SERVICES 1st Respondent



SWAZILAND GOVERNMENT 2nd Respondent



ATTORNEY GENERAL 3rd Respondent



PUBLIC SERVICE PENSION FUND 4th Respondent



Neutral citation: Raphael Elias Bene vs The Commissioner of Correctional Services & 3 Others (520/13) 2016 SZHC 122(15th July 2016)



Coram: Hlophe J

For the Applicant: Mr. T. Mamba

For the Respondent: Miss B. Shabalala

Date Heard: 06 July 2016

Date Handed Down: 15th July 2016

Summary

Declaratory Order sought – Applicant alleged that 1st Respondent unilaterally varied his employment terms to his prejudice – Applicant employed on a permanent and pensionable basis – His employment aforesaid starting with a two year probation followed by a confirmation after two years of probation which was itself followed by a promotion after 9 years of service – Applicant’s terms and conditions unilaterally varied by first Respondent after 11 years of employment whereupon his initial employment was referred to as a mistake and his said employment was declared a nullity it being contended his status was a temporary employee – Applicant accepts the situation he was in at least by conduct and worked on short 3 year definite contracts for over 14 years – After serving last contract in 2010 Applicant seeks to challenge the decision that changed his status from Permanent and Pensionable to a contractual employee or a temporary employee as they called it – Whether in the circumstances applicant entitled to the declaratory order sought – Whether altering his employment status lawful in the circumstances – Whether given his having initially accepted the decision and having served as a contractual employee for 14 years since that decision was made, it was still open to him to challenge it thereafter – Clearly initial decision was acquiesced to or perempted – Consequently application cannot succeed and is dismissed with costs.

JUDGMENT



[1] The facts of the matter reveal that on the 1st July 1985, the Applicant, who it is not disputed was at the time a Mozambican National, was employed by the First Respondent as an officer specifically a Staff-Nurse in what was then known as the Swaziland Prisons Services and is now His Majesty’s Correctional Services. This employment was by means of a written letter which spelt out the terms of the officer’s engagement.

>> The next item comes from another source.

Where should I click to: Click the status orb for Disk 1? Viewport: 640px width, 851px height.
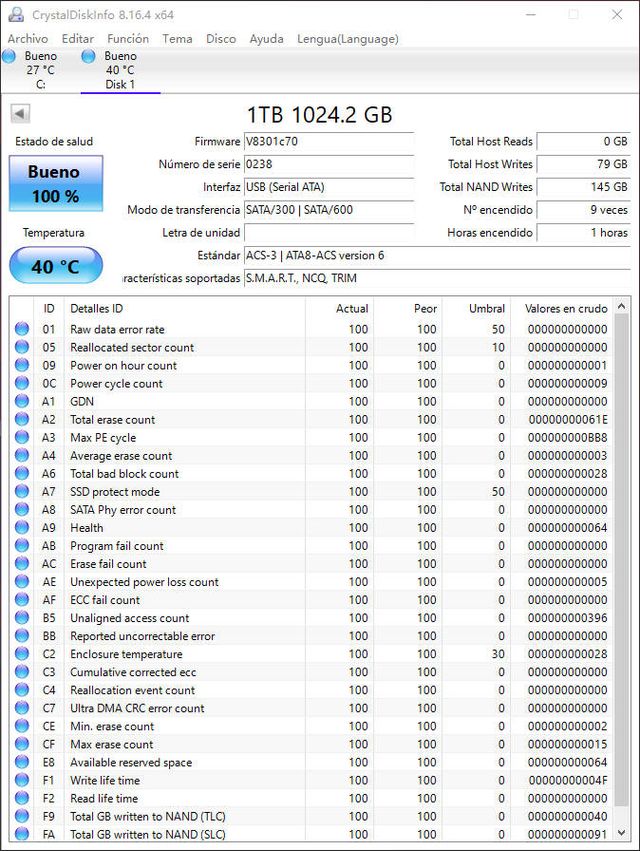pyautogui.click(x=89, y=57)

[2] It was made clear ex-facie the said letter that the Applicant’s engagement, although on a Permanent and Pensionable basis, was to have its first two years served as a probationary period which was to be subject to a confirmation by the employer. It is not in dispute that at the end of the first two years in august 1987, the Applicant was indeed confirmed in line with the terms of the letter of appointment. In September 1994, the Applicant was promoted into the post of what was referred to as a Principal Officer. This letter of promotion paid a glowing tribute to the Applicant on the performance of his duties assuring him that the promotion bestowed on him was expected to motivate him so that he performed even better.



[3] The Applicant claims to have performed as a permanent employee until he became aware of a memorandum from his employer some 11 years later in January 1996 which stated that his hitherto appointment on a permanent and pensionable basis was a mistake and that his name had to be deleted from the register as he was supposedly employed on a temporary basis.

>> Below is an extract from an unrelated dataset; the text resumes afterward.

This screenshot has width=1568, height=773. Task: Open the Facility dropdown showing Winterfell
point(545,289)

[4] How this was reacted to by the Applicant is unclear and the parties’ versions differ. According to the Applicant he, whilst engaging the first Respondent, continued to work as a temporary or as a contractual employee. He said he continued working as such until he was given several three year contracts of service which would be renewed at the end of each such term. It is in fact the decision said to have been unilaterally taken by his employer in 1996, rendering him a temporary employee, that the Applicant now seeks to have it declared a nullity and/or reviewed.



[5] The Applicant continues otherwise to contend that he reached his retirement age from the first Respondent’s employ in terms of the latter’s polices in 1999 but continued working thereafter on the short term contracts until sometime in 2010 when he stopped working. It is obvious then he had long gone past the orthodox retirement age in that undertaking by some 11 years. He claims that because of the decision varying his employment status in 1996, he lost out on his pensions as he was only paid his savings by the Public Service Pension Fund. He discloses having been informed that his employment status was changed from Permanent and Pensionable to a temporary one, because he was at that time a foreigner even though he managed to later regularize his status by becoming a Swazi in 2008 after he had khontaed or got naturalized.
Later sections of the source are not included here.